When running Nx without Nx Cloud, a [computation cache is created on your local machine](https://nx.dev/using-nx/caching) to make the developer experience faster. This allows you to not waste time re-building, re-testing, re-linting, or any number of other actions you might take on code that hasnt changed. Since the cache is stored locally, you are the only member of your team that can take advantage of these instant commands.
Nx Cloud allows this cache to be shared across your entire organization, meaning that any cacheable operation completed on your workspace only needs to be run once.

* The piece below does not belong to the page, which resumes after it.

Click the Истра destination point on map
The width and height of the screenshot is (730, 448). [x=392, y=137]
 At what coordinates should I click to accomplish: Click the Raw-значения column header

The time savings that this can provide your team are drastic. [This blog post](https://blog.nrwl.io/how-to-never-build-or-test-the-same-code-twice-2dc58e413279) explains how such a simple concept can have a massive impact on productive time for you and your team.
## Caching Priority
Whenever you run a cacheable command with Nx, Nx attempts to fulfill that command using the first successful strategy in the following list:
1. Check the local cache. If the command is cached there, replay the cached output.
2. Check the Nx Cloud distributed cache. If the command is cached there, store the cache locally and replay the cached output.
3. Run the command locally. Store the output in local cache. If you have a read-write access token, store the output in the Nx Cloud distributed cache.
This algorithm optimizes for speed locally and minimizes unnecessary use of the distributed cache.
## When is a Distributed Cache Helpful?
Generally speaking, the bigger the organization, the more helpful a distributed cache becomes. However, distributed cache is still useful even in the following scenarios with two developers and a CI/CD machine.
### Scenario 1: Help Me Fix This Bug
Perry works on a feature, but he can't figure out why it isn't working the way he expects. Neelam checks out that branch to help. Neelam doesn't need to re-run all the tests that Perry already ran.
### Scenario 2: Why Is This Breaking in CI?
Tony pushes a branch up to CI, but CI doesn't pass. He asks Sofija to help. Sofija checks out that branch to troubleshoot. Sofija can reuse the output from CI instead of waiting for builds to run on her machine.
### Scenario 3: CI Should Know It Already Did That
Maya and Trey push up changes to two different apps that both depend on an unchanged shared buildable library. CI reuses the build output of the shared buildable library when building the apps in the two different PRs.